**Your instructions**
Reproduce the entries below exactly, but only from the line containing "ASUS ROG Swift" to the line containing "Victor HA-NP80T: unos", inclusive.

Collected data entries
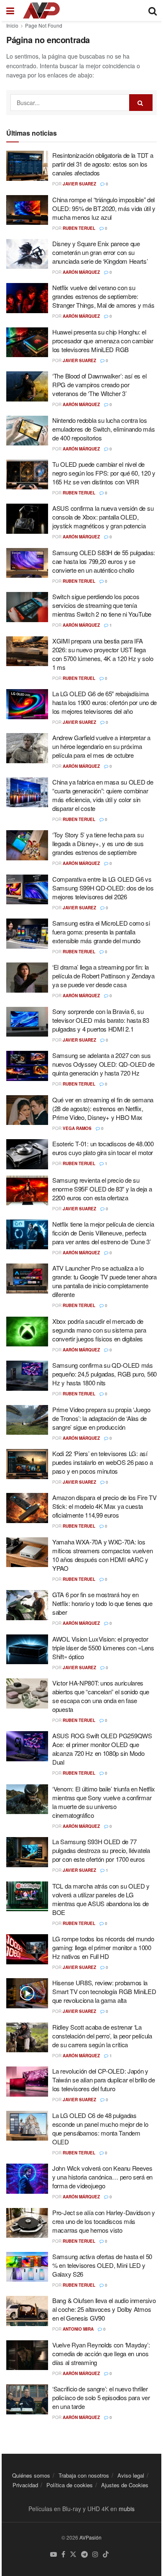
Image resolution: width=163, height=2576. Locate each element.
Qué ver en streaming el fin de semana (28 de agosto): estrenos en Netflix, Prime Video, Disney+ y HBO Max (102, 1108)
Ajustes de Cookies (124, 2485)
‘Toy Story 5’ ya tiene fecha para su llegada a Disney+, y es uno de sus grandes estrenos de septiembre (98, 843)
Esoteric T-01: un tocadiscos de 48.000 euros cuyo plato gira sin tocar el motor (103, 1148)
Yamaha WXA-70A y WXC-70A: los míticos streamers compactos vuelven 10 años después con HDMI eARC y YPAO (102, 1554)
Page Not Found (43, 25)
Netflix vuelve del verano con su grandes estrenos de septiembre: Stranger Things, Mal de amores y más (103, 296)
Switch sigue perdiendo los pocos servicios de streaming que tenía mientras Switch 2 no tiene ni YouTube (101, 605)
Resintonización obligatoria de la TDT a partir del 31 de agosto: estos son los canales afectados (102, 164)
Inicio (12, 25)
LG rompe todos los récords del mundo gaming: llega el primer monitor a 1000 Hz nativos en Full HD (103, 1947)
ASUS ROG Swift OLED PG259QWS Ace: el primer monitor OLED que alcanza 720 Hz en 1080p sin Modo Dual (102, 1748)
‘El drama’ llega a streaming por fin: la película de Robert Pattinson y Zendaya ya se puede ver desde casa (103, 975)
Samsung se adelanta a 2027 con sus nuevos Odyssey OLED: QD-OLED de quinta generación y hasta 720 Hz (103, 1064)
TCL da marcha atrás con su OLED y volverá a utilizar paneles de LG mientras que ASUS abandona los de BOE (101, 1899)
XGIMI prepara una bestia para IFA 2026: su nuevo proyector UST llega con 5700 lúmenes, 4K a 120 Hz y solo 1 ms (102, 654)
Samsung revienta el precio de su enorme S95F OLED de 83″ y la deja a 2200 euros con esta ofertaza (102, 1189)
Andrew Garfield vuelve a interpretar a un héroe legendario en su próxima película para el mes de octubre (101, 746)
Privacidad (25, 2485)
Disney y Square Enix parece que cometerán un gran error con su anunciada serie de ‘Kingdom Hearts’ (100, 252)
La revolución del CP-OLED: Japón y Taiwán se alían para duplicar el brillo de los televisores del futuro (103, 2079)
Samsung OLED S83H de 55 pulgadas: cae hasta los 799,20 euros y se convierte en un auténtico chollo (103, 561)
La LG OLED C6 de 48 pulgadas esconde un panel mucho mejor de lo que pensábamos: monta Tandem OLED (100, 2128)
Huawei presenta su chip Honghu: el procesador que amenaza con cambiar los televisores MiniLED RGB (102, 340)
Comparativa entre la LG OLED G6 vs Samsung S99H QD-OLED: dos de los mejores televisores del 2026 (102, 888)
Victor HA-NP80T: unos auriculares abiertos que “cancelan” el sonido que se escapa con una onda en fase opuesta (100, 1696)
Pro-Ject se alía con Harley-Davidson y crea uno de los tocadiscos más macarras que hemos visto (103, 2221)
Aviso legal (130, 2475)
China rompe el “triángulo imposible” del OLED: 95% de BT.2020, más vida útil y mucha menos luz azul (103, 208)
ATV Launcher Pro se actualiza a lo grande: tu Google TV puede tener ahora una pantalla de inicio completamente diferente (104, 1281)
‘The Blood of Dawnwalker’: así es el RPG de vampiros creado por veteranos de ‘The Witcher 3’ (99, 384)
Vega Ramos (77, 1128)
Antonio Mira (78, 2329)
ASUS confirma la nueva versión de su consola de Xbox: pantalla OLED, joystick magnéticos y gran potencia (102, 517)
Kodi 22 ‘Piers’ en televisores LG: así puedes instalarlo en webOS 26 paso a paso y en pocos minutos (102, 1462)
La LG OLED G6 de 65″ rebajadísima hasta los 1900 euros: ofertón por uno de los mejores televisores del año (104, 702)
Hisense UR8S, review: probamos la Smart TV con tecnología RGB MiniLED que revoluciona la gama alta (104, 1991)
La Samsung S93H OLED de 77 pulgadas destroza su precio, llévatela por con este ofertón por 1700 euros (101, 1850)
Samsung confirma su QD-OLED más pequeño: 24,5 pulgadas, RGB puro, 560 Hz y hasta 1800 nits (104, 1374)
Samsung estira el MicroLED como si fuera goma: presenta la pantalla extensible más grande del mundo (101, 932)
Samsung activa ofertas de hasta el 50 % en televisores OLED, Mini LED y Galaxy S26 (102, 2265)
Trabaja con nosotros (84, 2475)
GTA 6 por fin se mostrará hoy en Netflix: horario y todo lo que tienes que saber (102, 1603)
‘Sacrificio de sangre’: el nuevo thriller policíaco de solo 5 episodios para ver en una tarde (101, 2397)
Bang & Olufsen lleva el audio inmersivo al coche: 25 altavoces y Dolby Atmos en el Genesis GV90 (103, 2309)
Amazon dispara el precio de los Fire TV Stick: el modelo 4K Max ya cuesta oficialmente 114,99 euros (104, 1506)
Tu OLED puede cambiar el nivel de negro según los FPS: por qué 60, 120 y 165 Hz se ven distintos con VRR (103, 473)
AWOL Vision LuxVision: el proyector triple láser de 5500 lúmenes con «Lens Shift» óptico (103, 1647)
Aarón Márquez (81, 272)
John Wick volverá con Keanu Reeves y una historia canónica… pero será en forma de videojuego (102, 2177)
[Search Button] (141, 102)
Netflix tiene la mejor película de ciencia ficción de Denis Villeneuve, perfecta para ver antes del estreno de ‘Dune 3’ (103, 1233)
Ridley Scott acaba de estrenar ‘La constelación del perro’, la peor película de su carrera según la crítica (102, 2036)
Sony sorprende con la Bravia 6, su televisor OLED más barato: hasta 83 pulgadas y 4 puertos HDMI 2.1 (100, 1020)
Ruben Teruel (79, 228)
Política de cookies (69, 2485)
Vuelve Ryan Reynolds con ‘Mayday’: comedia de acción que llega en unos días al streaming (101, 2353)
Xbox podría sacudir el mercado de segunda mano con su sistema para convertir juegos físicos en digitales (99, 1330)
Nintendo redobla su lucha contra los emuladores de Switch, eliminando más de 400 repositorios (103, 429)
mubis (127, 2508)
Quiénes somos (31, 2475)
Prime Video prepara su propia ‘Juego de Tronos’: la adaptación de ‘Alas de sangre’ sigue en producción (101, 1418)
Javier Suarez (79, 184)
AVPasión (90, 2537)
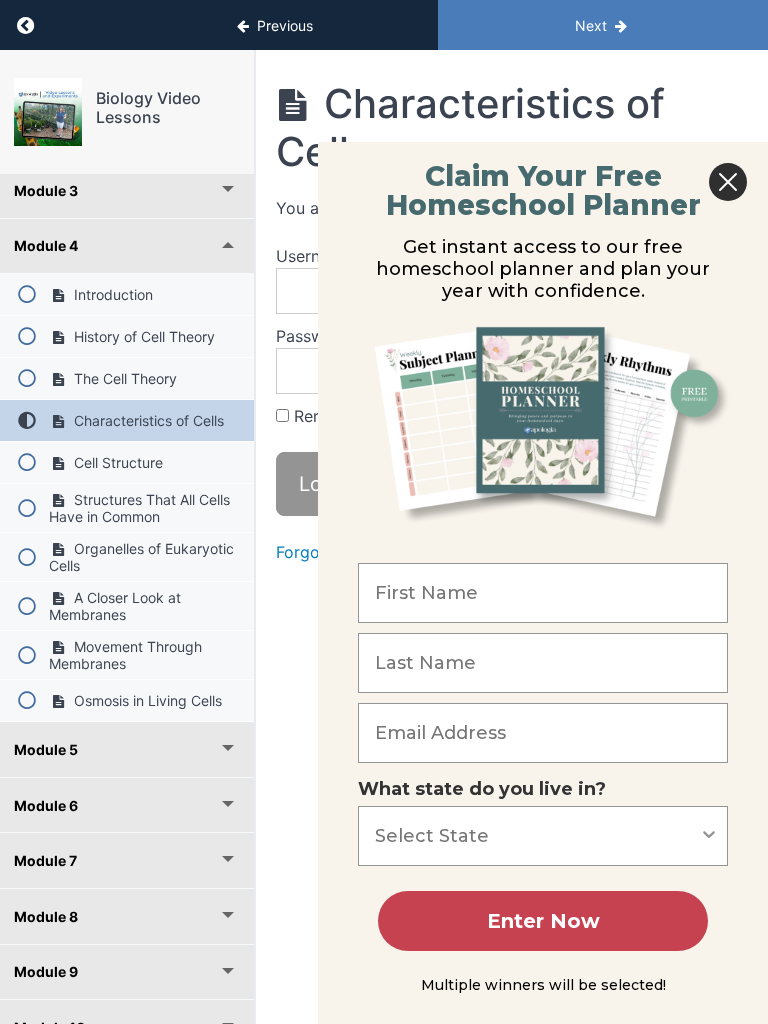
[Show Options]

---

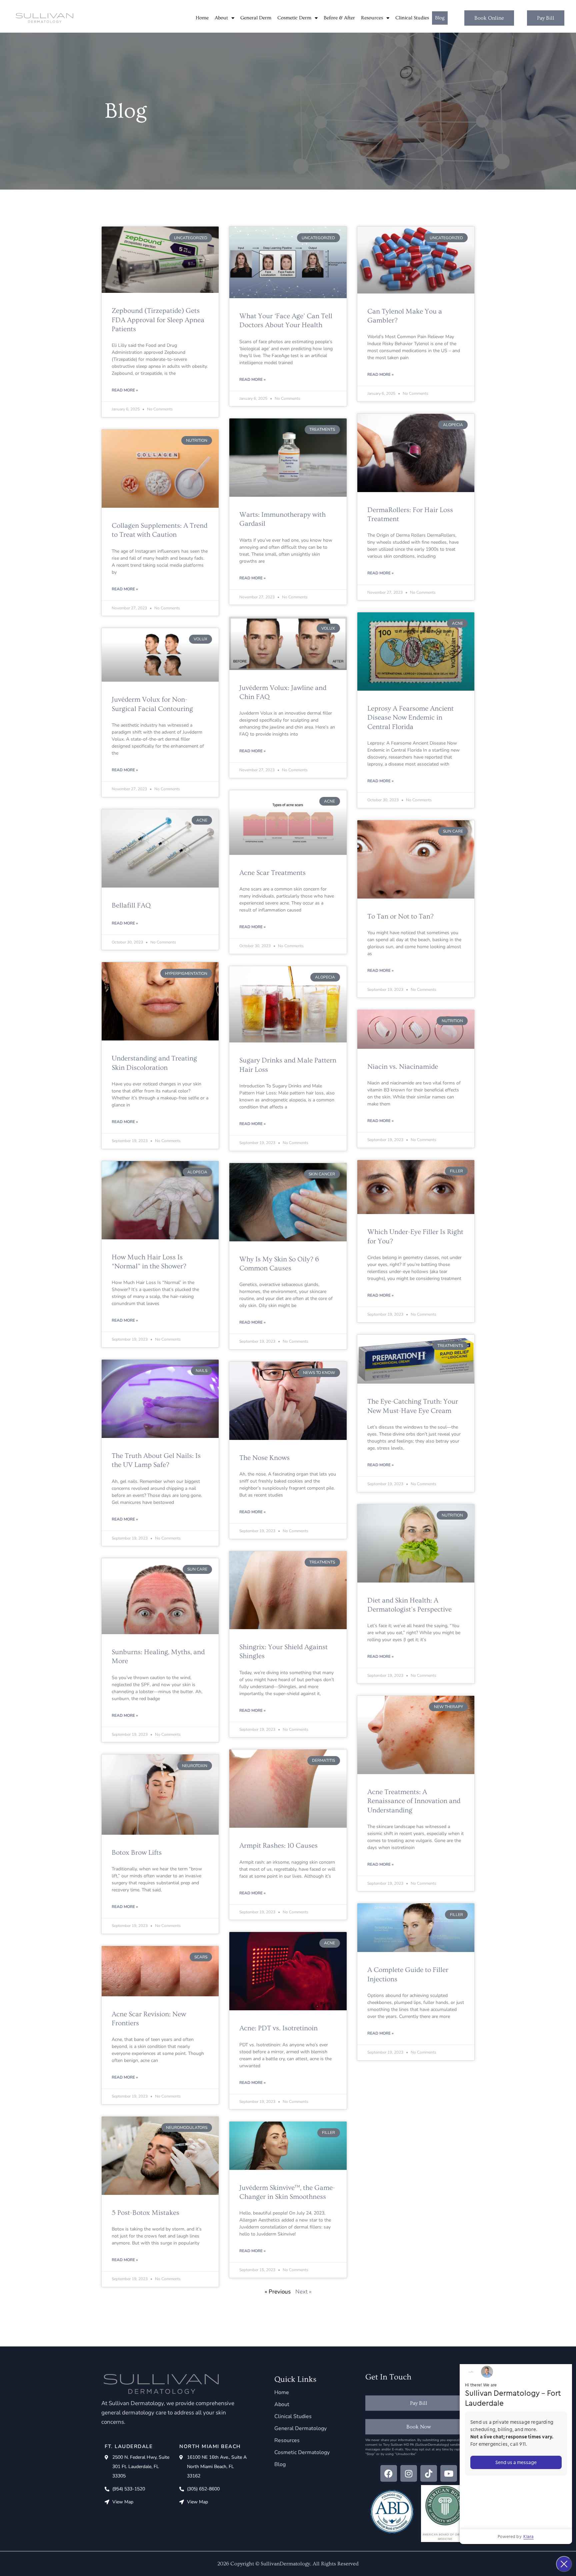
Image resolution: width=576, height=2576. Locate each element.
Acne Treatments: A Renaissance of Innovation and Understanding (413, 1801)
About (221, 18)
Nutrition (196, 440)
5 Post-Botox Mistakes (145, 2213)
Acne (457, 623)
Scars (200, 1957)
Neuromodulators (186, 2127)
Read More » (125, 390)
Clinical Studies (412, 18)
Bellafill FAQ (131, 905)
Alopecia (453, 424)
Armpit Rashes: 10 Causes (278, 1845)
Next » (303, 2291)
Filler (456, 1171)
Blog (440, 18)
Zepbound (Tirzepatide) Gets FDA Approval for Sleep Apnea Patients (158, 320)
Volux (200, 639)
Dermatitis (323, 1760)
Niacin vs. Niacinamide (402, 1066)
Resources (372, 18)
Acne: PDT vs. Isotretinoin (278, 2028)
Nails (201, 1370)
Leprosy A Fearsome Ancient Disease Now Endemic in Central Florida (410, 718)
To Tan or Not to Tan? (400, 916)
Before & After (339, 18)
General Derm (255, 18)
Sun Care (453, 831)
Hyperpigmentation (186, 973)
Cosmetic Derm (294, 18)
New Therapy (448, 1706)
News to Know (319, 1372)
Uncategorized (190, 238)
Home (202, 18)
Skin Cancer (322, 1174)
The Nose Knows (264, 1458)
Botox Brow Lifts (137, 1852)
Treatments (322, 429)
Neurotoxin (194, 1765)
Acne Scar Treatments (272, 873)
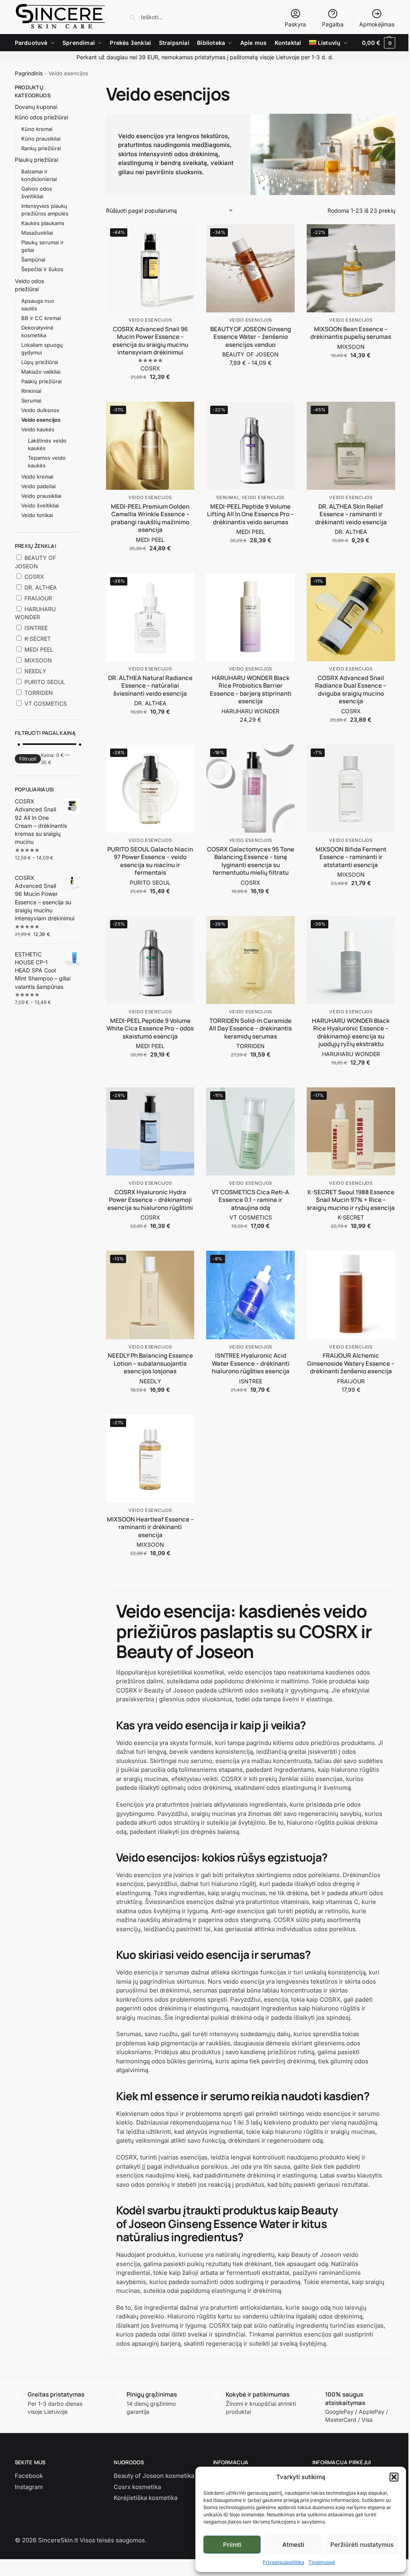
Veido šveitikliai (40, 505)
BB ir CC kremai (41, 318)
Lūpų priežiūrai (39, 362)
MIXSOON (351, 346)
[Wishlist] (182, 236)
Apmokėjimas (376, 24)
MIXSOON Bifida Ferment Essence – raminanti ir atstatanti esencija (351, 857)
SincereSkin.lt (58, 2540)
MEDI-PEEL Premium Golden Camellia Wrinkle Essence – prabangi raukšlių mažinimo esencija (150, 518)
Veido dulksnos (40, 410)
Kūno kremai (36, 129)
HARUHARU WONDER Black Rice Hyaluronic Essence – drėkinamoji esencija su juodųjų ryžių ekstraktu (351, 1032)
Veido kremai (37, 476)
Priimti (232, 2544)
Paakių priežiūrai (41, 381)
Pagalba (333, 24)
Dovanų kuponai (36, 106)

* * *

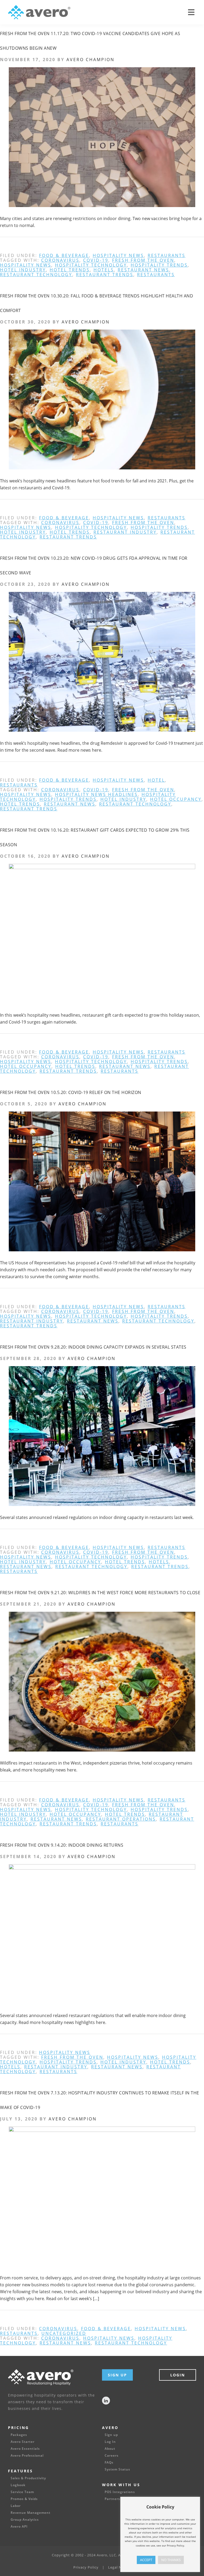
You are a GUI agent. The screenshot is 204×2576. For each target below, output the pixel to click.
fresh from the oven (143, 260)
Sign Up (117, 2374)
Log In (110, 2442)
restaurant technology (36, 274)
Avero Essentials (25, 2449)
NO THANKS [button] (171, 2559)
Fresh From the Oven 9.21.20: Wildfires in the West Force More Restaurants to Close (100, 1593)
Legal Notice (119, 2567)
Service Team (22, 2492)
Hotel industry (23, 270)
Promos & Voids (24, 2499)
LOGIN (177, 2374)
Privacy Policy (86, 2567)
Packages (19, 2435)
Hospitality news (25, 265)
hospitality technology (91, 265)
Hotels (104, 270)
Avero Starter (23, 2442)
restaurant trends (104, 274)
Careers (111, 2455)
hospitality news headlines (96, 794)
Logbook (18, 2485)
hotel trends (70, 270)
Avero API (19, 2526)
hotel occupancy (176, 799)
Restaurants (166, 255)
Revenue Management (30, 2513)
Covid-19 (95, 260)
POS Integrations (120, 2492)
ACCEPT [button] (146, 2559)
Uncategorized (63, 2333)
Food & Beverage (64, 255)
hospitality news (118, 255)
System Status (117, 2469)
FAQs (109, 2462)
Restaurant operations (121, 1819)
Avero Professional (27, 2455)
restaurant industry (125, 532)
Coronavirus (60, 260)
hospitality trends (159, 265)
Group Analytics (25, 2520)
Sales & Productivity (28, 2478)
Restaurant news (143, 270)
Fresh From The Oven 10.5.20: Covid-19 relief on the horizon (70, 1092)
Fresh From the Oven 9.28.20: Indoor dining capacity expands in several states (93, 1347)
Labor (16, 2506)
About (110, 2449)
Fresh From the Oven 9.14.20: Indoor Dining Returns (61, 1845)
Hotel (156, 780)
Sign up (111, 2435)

**Written response**
ASUS ROG Swift OLED PG259QWS Ace: el primer monitor OLED que alcanza 720 Hz en 1080p sin Modo Dual (102, 1748)
‘El drama’ llega a streaming por fin: la película de Robert Pattinson y Zendaya ya se puede ver desde casa (103, 975)
Samsung se adelanta a 2027 con sus nuevos Odyssey OLED: QD-OLED de quinta generación y hasta 720 Hz (103, 1064)
TCL da marcha atrás con su OLED y volverá a utilizar paneles de LG mientras que ASUS abandona los de BOE (101, 1899)
XGIMI prepara una bestia para IFA 2026: su nuevo proyector UST llega con 5700 lúmenes, 4K a 120 Hz y solo 1 ms (102, 654)
Samsung revienta el precio de su enorme S95F OLED de 83″ y la deja a 2200 euros con esta ofertaza (102, 1189)
Andrew Garfield vuelve a interpretar a un héroe legendario en su próxima película para el mes de octubre (101, 746)
Privacidad (25, 2485)
Disney y Square Enix parece que cometerán un gran error con su anunciada serie de ‘Kingdom Hearts’ (100, 252)
La revolución del CP-OLED: Japón y Taiwán se alían para duplicar el brillo de los televisores del futuro (103, 2079)
Samsung OLED S83H de 55 pulgadas: cae hasta los 799,20 euros y se convierte en un auténtico chollo (103, 561)
La LG OLED C6 de 48 pulgadas esconde un panel mucho mejor de lo que pensábamos: monta Tandem OLED (100, 2128)
Huawei presenta su chip Honghu: el procesador que amenaza con cambiar los televisores MiniLED RGB (102, 340)
Comparativa entre la LG OLED G6 vs Samsung S99H QD-OLED: dos de los mejores televisores del 2026 (102, 888)
Victor HA-NP80T: unos auriculares abiertos que “cancelan” el sonido que se escapa con una onda en fase opuesta (100, 1696)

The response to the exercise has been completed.